_Required action_
Look through the data for the string "label". Copy every line where it is found.

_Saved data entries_
★ ★ ★

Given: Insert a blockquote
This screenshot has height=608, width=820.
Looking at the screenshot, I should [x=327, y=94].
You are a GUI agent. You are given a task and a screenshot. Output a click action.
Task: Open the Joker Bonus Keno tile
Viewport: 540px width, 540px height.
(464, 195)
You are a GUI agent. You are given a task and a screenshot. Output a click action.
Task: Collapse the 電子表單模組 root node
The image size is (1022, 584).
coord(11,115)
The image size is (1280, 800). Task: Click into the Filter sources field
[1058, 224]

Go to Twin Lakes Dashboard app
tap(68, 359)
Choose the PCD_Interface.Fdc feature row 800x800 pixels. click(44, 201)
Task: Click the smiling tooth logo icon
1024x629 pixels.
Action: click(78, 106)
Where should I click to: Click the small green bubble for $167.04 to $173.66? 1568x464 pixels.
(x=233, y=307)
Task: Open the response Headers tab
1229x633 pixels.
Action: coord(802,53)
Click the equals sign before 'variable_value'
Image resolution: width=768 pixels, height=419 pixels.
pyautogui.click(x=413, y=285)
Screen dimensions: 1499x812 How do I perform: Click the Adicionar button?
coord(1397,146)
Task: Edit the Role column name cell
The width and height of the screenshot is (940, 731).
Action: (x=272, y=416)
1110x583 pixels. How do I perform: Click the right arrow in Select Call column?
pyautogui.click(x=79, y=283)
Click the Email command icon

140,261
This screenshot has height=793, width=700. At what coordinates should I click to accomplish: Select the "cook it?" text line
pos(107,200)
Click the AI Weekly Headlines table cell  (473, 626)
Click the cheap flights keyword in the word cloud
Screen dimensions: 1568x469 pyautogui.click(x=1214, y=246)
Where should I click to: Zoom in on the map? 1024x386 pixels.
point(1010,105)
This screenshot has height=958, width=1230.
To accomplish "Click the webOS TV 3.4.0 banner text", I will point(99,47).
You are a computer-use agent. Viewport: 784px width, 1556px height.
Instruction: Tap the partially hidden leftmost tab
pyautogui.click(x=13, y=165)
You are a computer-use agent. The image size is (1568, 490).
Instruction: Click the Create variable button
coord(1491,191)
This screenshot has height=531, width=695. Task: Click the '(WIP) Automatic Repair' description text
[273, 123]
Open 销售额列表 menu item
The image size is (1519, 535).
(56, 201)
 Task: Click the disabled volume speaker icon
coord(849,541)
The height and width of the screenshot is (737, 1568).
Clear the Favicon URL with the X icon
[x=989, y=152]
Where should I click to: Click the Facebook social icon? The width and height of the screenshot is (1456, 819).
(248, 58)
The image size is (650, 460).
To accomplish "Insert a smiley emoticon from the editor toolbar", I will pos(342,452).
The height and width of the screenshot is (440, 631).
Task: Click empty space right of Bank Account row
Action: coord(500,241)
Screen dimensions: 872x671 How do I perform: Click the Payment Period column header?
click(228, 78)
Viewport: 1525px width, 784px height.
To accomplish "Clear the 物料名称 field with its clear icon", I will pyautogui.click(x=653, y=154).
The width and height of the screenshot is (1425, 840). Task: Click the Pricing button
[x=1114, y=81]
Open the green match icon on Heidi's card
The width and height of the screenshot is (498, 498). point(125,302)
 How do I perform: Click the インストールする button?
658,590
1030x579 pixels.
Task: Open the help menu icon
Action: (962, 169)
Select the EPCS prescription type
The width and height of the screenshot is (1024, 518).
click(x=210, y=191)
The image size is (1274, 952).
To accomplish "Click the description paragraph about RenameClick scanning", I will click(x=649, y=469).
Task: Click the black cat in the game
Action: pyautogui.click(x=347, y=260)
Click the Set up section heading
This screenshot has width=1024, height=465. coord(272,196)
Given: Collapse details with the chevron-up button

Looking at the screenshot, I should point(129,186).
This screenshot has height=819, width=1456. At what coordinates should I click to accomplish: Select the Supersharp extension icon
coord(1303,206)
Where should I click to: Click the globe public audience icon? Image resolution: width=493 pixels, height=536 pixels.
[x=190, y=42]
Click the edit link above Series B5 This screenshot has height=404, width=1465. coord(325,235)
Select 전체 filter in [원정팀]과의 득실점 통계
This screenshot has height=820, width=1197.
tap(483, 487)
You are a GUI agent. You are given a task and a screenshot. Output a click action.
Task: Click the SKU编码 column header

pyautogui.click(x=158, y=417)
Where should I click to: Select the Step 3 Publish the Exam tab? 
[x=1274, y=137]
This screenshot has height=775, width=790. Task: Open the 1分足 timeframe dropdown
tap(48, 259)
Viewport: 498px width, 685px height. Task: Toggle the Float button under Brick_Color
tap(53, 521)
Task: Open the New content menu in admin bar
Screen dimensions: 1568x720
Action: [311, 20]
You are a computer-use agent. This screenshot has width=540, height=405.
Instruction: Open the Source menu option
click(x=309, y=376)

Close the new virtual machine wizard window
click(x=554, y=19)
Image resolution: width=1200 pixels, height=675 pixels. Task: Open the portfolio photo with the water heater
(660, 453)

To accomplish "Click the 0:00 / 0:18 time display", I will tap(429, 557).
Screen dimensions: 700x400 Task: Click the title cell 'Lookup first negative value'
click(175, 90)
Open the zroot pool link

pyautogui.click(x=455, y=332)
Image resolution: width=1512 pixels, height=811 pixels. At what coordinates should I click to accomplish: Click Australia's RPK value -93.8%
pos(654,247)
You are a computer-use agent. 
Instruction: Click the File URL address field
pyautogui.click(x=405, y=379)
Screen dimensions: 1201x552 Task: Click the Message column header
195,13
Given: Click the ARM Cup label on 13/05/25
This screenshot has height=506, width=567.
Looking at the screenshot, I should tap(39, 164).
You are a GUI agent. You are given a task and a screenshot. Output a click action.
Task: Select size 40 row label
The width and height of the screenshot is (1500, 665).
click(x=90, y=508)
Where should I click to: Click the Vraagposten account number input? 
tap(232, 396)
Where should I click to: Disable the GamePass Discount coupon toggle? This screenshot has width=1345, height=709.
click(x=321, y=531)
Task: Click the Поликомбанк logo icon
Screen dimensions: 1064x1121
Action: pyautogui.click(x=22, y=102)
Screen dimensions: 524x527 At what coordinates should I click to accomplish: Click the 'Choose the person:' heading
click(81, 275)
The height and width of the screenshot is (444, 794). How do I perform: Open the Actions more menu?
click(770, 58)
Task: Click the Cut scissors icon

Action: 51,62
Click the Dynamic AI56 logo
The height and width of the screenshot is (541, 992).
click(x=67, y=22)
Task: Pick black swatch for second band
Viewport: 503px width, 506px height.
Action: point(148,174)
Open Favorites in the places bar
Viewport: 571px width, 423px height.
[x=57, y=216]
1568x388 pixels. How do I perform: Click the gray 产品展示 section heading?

★ ★ ★

_Answer section_
Given: Click the ARM Cup label on 13/05/25
Task: Select size 40 row label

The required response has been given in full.